Я шел - и представлял себе, как соотечественники большого поэта говорят между собой о заезжих москвичах; как Светлана объясняет поддакивающему Вовке, что я всегда был несколько инфантилен; как главный редактор озабоченно покачивает головой выспрашивая у сотрудников, что у меня с ними за отношения, да и вообще-уживчив ли я...
Не понимают люди друг друга, обманываются и обманывают, и ничего с этим не поделаешь. Сколько ни крой ложь во всех ее разновидностях: во здравие и во спасение, в крупном и мелочах, другим и себе...
Ох, была бы телепатия! Сколько о ней пишут - а толку? Конечно же, чисто лженаучная идея. А мы-то точно по науке живем: думаем одно; говорим другое, делаем третье.
- Не надо,- услышал я у самого уха негромкий голос.- Не надо так считать.
Слова звучали как-то слишком ровно (впрочем, это-то я понял много позже, хотя некую странность в речи уловил сразу, еще не успев осознать, чем именно вызвано ощущение "странности").
Итак, я, ко всему, начал думать вслух! И меня услышали. Хотя чего-то в этом роде можно было, конечно, ожидать при моем нынешнем настроении.
- Почему же не надо так считать? - я круто повернулся.
Невысокий широколицый человек лет тридцати кивал мне головой, держась на довольно далеком расстоянии - дальше, чем мне показалось, когда его монотонный голос зазвучал вроде бы над самым ухом.
- Да потому так считать не надо, что дело по-другому обстоит.- Он все кивал и кивал головой, щурился, улыбался, всячески демонстрируя мне свое расположение. И, пожалуй, чересчур демонстрировал. Не верил я этой слишком выразительной улыбке, слишком многочисленным кивкам, слишком добродушному прищуру глаз. Да ничему и никому сейчас не верил, как не верил всю последнюю неделю. Ах, он мысли мои подслушивает, в душу лезет. Я медленно сжал кулаки, сжал так, что почувствовал боль в суставах пальцев. Вот я его сейчас...
Да, велик соблазн - обрушить на случайного встречного свои претензии к судьбе, сделать собеседника ответственным за все сделанное другими...

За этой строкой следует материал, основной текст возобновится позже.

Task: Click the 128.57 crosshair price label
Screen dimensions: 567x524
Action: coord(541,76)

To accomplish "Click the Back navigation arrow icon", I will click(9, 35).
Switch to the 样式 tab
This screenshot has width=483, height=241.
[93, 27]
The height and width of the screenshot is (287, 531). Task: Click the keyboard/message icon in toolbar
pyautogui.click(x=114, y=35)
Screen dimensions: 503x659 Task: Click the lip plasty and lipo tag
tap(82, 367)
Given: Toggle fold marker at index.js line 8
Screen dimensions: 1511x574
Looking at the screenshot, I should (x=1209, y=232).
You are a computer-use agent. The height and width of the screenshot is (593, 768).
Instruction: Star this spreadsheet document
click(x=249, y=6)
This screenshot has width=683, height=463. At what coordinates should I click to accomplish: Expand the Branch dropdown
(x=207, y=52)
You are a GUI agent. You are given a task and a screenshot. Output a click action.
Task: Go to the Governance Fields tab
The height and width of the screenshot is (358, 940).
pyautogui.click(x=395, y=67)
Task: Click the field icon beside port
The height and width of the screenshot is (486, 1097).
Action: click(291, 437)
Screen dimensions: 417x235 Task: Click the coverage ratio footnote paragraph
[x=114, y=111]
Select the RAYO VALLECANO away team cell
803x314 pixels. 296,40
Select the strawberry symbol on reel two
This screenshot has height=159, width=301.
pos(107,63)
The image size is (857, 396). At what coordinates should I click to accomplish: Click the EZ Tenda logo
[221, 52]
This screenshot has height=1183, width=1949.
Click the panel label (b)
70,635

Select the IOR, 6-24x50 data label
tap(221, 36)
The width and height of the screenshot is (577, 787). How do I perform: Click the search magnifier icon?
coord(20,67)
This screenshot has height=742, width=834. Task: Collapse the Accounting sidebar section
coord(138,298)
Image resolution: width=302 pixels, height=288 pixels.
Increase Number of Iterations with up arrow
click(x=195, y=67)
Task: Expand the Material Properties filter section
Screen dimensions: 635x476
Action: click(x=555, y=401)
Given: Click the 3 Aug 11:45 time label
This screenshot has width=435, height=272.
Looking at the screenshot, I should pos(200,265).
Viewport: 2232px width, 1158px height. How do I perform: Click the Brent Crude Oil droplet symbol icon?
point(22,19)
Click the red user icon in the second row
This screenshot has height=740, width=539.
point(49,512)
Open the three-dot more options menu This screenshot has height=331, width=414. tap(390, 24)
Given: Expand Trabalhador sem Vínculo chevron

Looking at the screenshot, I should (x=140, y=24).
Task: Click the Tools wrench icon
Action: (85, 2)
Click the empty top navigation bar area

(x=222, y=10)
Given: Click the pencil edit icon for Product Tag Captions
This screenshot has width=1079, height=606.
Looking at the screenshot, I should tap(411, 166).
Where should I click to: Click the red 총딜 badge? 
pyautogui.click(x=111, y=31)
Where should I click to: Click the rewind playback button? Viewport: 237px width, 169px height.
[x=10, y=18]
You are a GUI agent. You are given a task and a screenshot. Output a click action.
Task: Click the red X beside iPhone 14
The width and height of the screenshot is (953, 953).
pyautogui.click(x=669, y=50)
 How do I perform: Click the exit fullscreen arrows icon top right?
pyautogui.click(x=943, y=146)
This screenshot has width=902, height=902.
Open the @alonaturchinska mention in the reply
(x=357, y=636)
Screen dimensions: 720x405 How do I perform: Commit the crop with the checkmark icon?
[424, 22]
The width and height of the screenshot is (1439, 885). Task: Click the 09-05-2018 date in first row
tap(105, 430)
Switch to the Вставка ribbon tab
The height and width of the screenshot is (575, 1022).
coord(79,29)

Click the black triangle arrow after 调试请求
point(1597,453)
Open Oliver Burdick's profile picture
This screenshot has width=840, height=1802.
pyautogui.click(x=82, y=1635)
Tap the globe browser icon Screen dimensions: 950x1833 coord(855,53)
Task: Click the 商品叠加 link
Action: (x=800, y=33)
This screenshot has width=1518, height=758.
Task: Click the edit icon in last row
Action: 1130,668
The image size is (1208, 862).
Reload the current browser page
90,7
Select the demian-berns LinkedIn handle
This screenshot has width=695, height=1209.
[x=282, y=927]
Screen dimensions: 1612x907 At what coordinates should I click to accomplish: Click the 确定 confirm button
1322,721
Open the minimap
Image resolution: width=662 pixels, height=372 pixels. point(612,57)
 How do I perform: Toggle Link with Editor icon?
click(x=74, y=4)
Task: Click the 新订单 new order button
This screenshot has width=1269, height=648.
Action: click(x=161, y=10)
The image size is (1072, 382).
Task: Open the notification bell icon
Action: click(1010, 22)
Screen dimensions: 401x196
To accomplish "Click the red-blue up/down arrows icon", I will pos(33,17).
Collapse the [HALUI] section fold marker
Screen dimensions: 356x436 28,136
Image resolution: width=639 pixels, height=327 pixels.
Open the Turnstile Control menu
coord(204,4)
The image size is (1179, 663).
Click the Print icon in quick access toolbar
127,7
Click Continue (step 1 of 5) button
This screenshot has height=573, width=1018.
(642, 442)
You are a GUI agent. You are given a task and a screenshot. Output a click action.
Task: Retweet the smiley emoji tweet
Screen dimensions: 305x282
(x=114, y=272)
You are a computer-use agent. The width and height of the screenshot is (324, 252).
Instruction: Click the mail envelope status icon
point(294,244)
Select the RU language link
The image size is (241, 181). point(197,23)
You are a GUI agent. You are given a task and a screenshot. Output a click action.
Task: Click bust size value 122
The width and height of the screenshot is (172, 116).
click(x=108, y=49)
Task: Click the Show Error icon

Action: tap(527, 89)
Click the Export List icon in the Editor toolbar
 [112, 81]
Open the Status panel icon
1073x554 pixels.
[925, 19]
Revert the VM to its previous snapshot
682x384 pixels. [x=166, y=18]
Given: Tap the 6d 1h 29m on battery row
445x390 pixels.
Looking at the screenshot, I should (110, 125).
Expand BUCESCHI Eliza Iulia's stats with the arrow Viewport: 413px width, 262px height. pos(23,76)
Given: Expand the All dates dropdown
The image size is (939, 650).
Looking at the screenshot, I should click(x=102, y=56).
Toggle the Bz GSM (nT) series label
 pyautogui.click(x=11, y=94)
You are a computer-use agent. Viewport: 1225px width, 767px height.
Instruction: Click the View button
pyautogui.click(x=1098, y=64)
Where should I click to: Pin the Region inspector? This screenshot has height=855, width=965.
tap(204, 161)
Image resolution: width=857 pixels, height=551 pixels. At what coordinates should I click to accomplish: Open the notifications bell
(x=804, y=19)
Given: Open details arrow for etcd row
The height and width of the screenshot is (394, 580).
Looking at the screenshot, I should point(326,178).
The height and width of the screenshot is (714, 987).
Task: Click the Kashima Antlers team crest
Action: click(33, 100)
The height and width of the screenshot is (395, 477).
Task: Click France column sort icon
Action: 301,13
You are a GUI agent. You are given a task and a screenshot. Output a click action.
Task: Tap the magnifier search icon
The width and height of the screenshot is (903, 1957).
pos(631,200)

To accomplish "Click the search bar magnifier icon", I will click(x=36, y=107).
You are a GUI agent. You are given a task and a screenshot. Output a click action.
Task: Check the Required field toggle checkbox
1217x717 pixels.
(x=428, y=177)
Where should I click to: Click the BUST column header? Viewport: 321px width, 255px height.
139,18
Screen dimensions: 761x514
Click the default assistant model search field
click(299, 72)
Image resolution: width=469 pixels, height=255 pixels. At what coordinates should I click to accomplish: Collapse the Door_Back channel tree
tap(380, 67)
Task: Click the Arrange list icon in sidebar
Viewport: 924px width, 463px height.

- А этого тоже не нужно,- улыбка не исчезла, но и расстояние между нами осталось прежним, хотя я решительно шагнул вперед. - Вы огорчены и раздражены, давайте лучше я поговорю с вами, а не вы со мной. Кстати, за этим вот домиком есть садик с платаном посередине, отдохнем в тенечке, ладно?
2
Платан там был - как раз посредине маленького ухоженного садика, и была скамейка под платаном.
Я опустился на нее, и вдруг почувствовал... нет, понял, что сижу не на скамейке в тихом узеньком дворике ереванского дома, а в амортизационном кресле космического корабля. Что здесь, кроме меня, штурмана - Младшего, еще механик - Средний и капитан-Старший.
Я оставался собою, человеком, познавшим горечь, которую приносит измена любимой, боль от предательства друга, и я был одним из тех, у кого за всю жизнь ни разу не было даже повода усомниться в ком-нибудь из близких или далеких. Каждый из моих спутников, любой из жителей моей планеты равно был открыт мне-или открылся бы по первому моему зову.